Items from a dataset
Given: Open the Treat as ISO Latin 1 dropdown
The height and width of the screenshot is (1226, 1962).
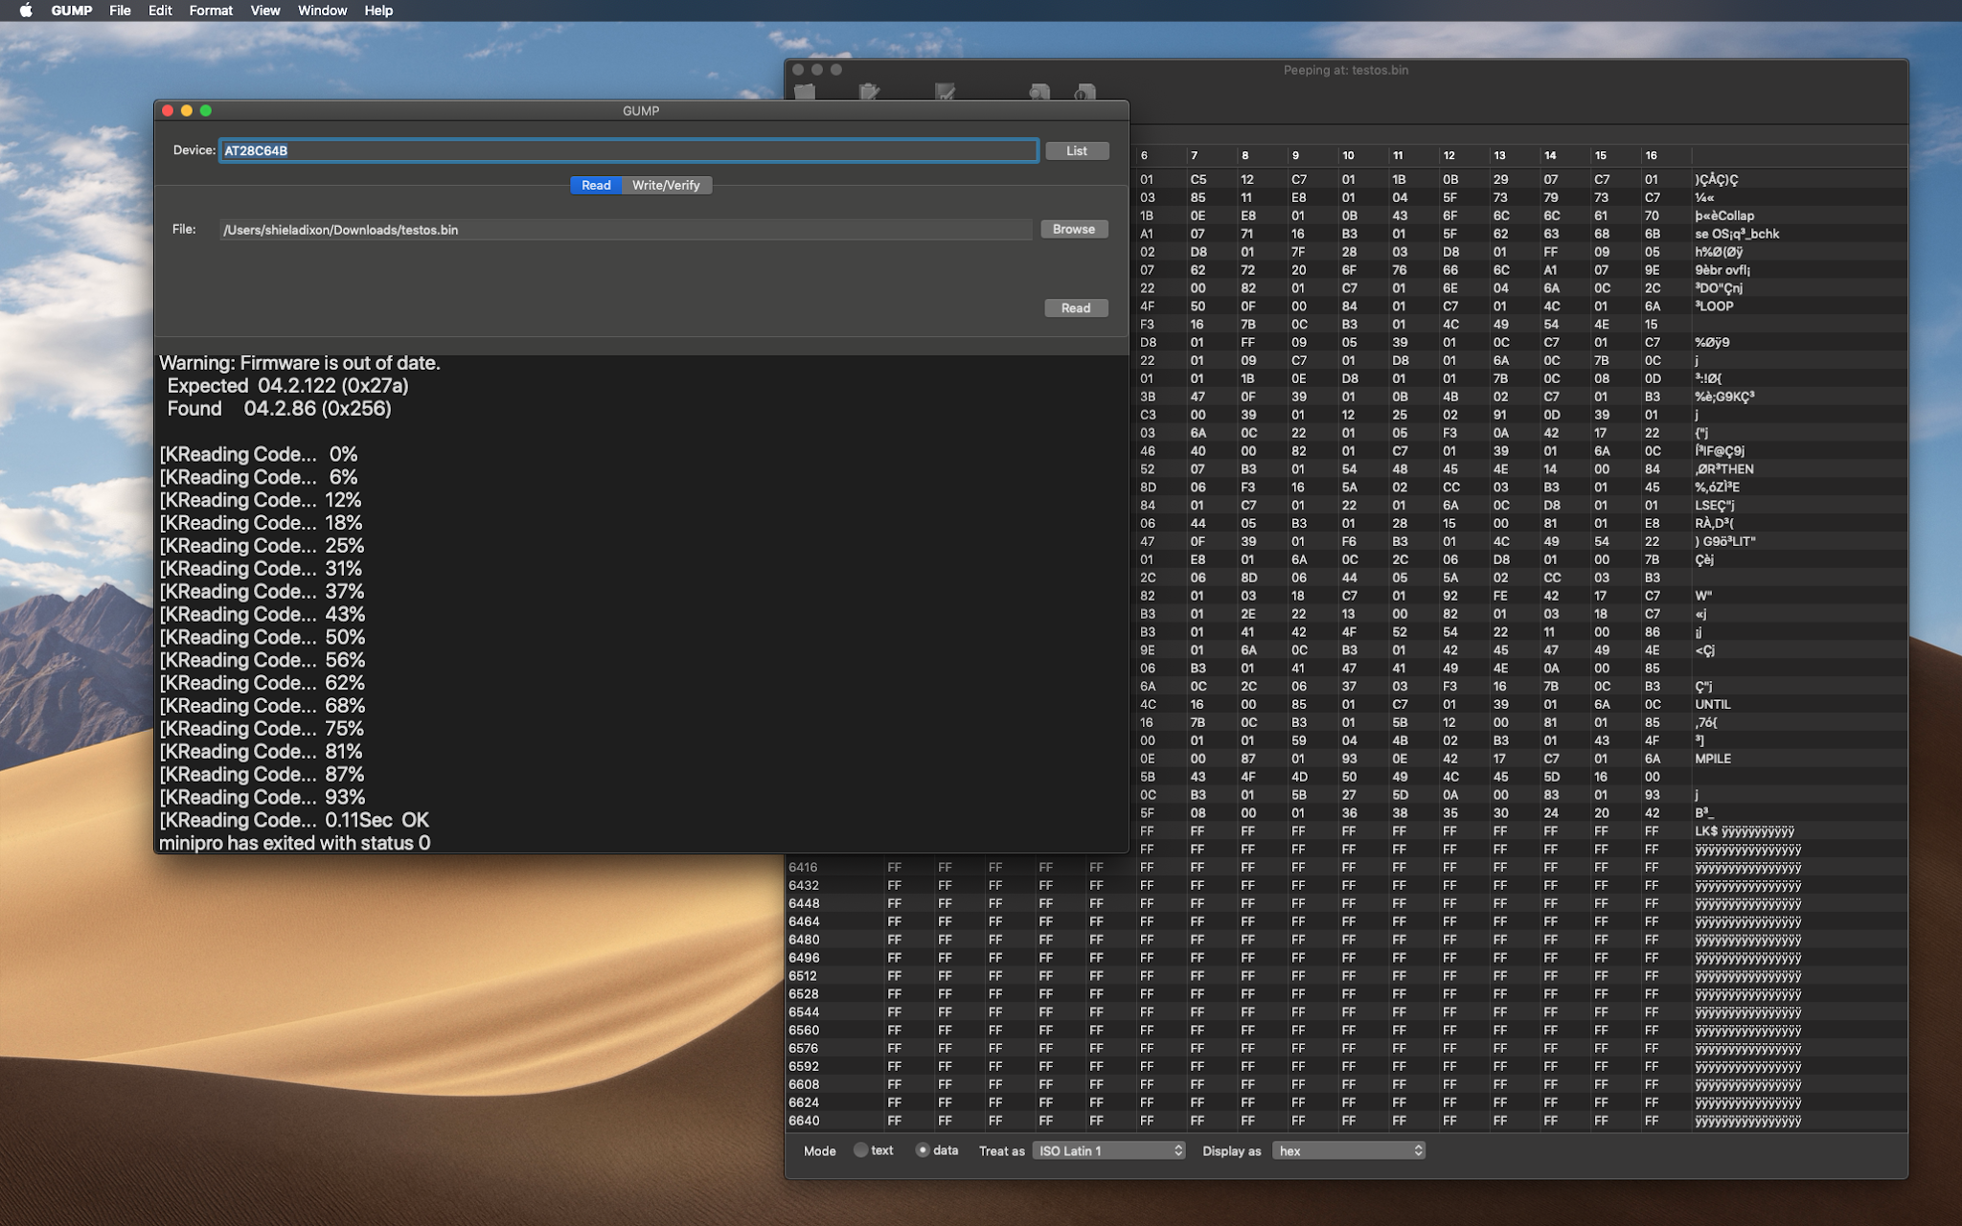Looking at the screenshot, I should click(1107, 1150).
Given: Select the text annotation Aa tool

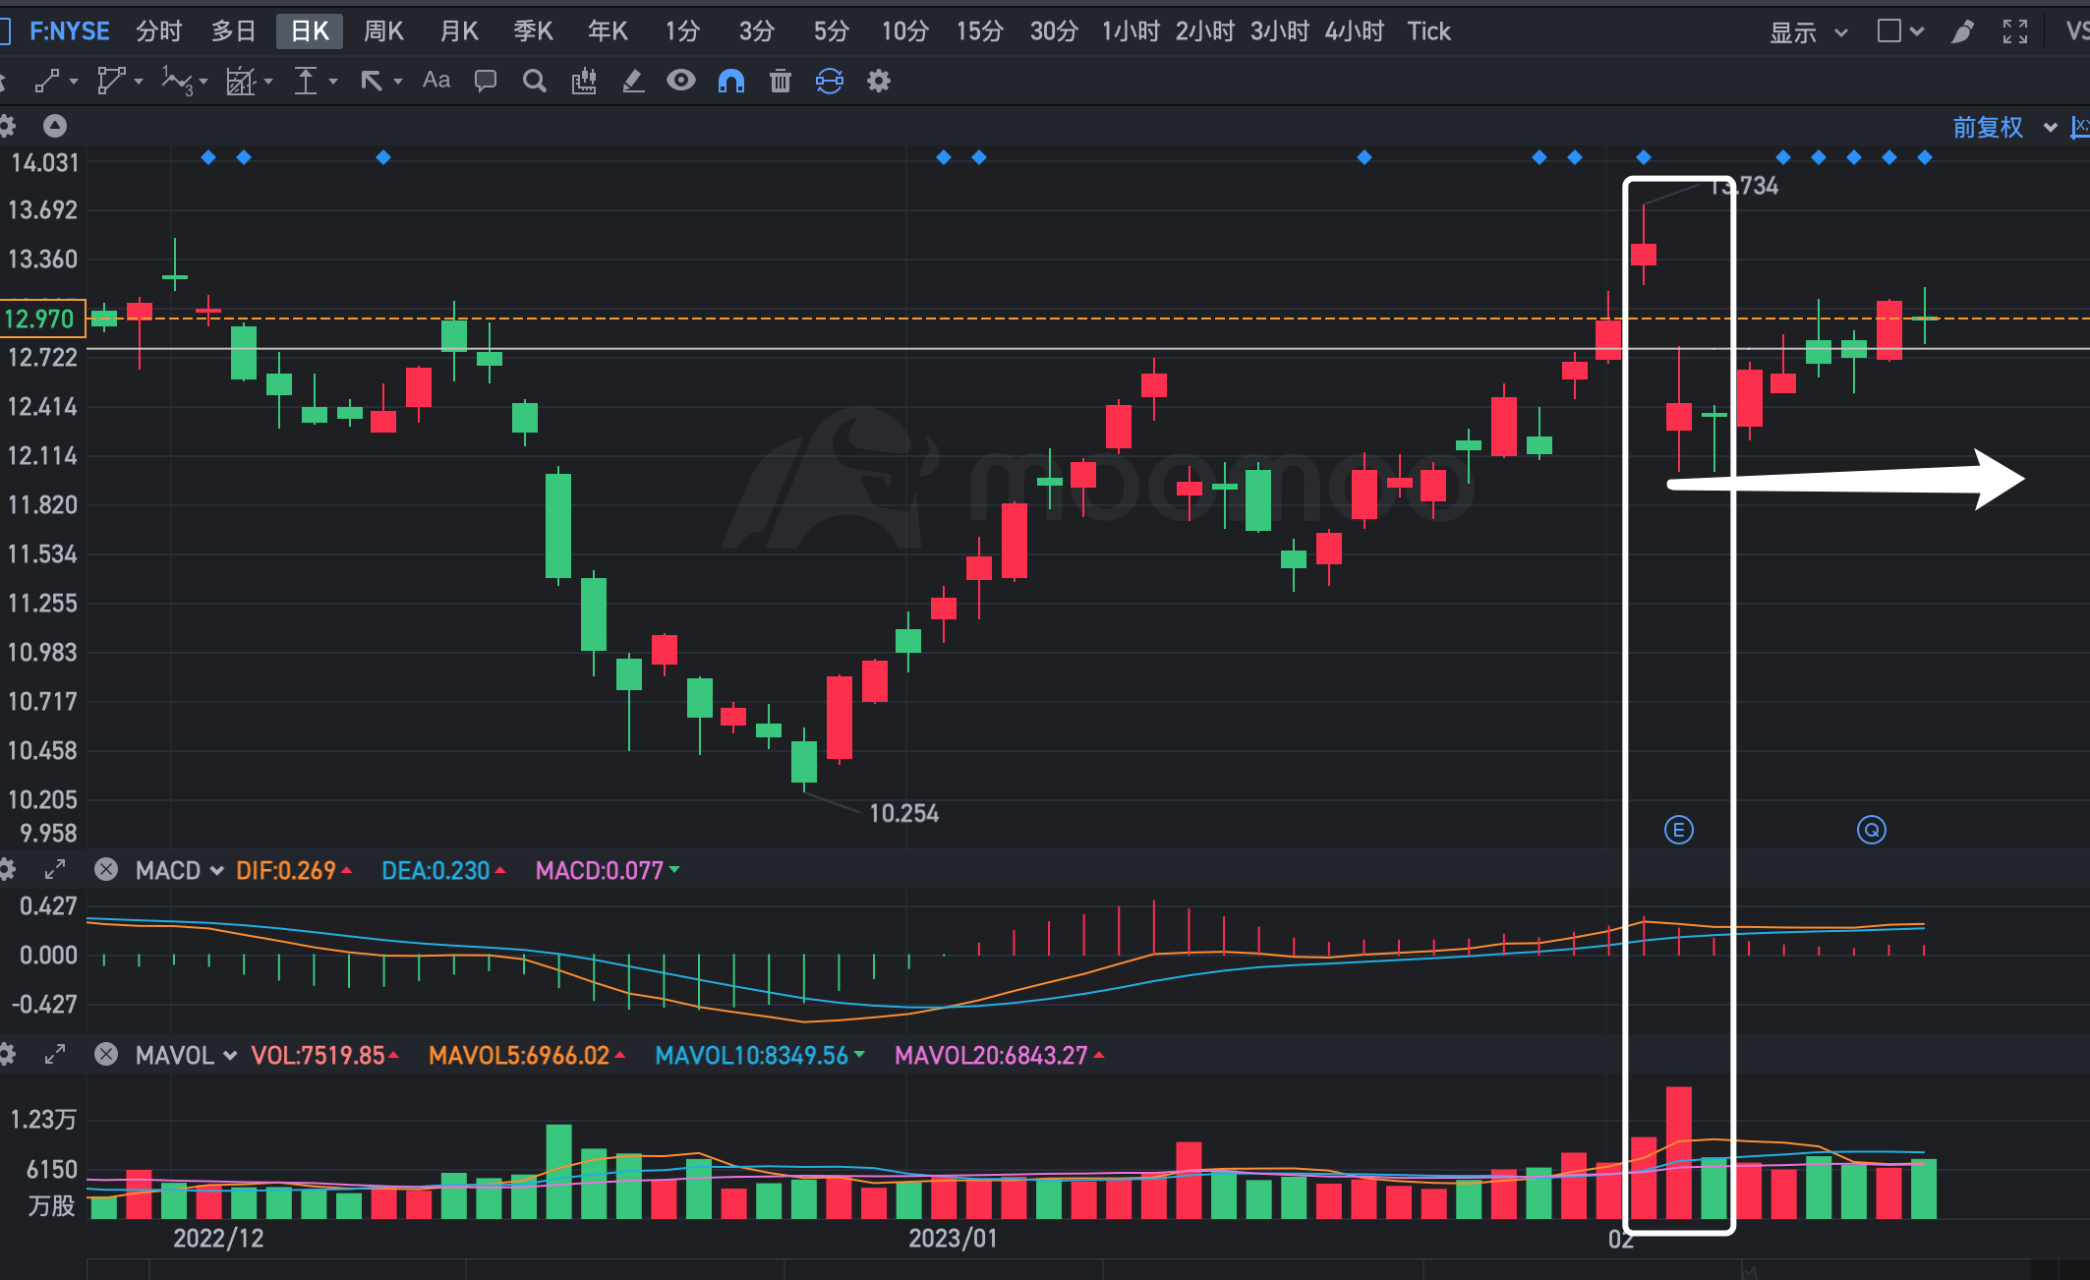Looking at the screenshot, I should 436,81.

EXERCISE AIM: Please print all of the records above exactly, omitting each picture.

OUTPUT FOR THIS EXERCISE:
Given: Open the Treat as ISO Latin 1 dropdown
The height and width of the screenshot is (1226, 1962).
Looking at the screenshot, I should click(1107, 1150).
Given: Select the text annotation Aa tool

Looking at the screenshot, I should 436,81.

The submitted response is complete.